Andrew Florance was born to a prominent architect, Coke Florance, who designed several notable buildings in the Washington D.C. area, including the Verizon Center and the Torpedo Factory. Coke’s love of buildings fell to his son, Andrew, who also had a fascination with real estate and architecture.
Matriculating to Princeton in 1982, Andrew, who went by Andy, discovered an affinity for computers and the live data they could retrieve. He was on the student committee that oversaw the purchase of Princeton’s first four computers.
While at school, he got a job writing code for a Washington D.C. based developer. Andy poured hours into creating complex discounted cash flows models for commercial and mixed used developments, but was awestruck at the futility of such precision when all of the key inputs were essentially made-up. This was in stark contrast to the data that was available for financial markets.
As he neared graduation, he couldn’t shake the disparity between the incredible data that computers could fetch on the stock market and the near total dearth of information available for real estate.
In 1986, in his Princeton dorm room, Andy started putting together the skeleton of a real estate data service and called it Infonet. He started by collecting publicly available data from the city and cataloging it on his self-modified computer. While he successfully shrunk the file sizes to a workable program, real estate brokers didn’t have computers back then, so he pivoted to a low-tech solution: print.
Using the data he gathered, he started publishing a phonebook-sized real estate guide called “Cornerstone”. This project would run its own course for a few years before being acquired, but it was always limited by his ability to distribute the publication. After college, Andy wanted to take on his own real estate projects, noting retrospectively to the Washington Post in 1994 that “I was going to become a real estate tycoon”.

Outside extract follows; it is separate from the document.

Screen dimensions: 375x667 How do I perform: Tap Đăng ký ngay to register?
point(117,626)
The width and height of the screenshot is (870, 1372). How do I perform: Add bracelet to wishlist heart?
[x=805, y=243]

However, Andy struggled to find a property and again was struck by how low quality the available data was. The best data was manually collected by each individual broker, which was inefficient and greatly limited by their network. So, he shifted to creating a software program that could collect data from building owners and brokerage firms, not just limiting his data service to the select, and often dated, information that the city’s public filings contained.
Working out of his parents’ basement, he started manually collecting as much data as he could. As a one-man shop though, it was challenging. A year in, he was broke. Luckily, a local lawyer, Michael Klein, who was dealing with a slew of S&L bankruptcies, was shocked by how poor most of the commercial data that banks lent on was. When he happened upon Andy’s real estate data service, it seemed like the perfect solution to help banks stave off future poor lending decisions. Michael helped arrange a small pool of investors that included David Bonderman, and with that, in 1987, the Reality Information Group was born.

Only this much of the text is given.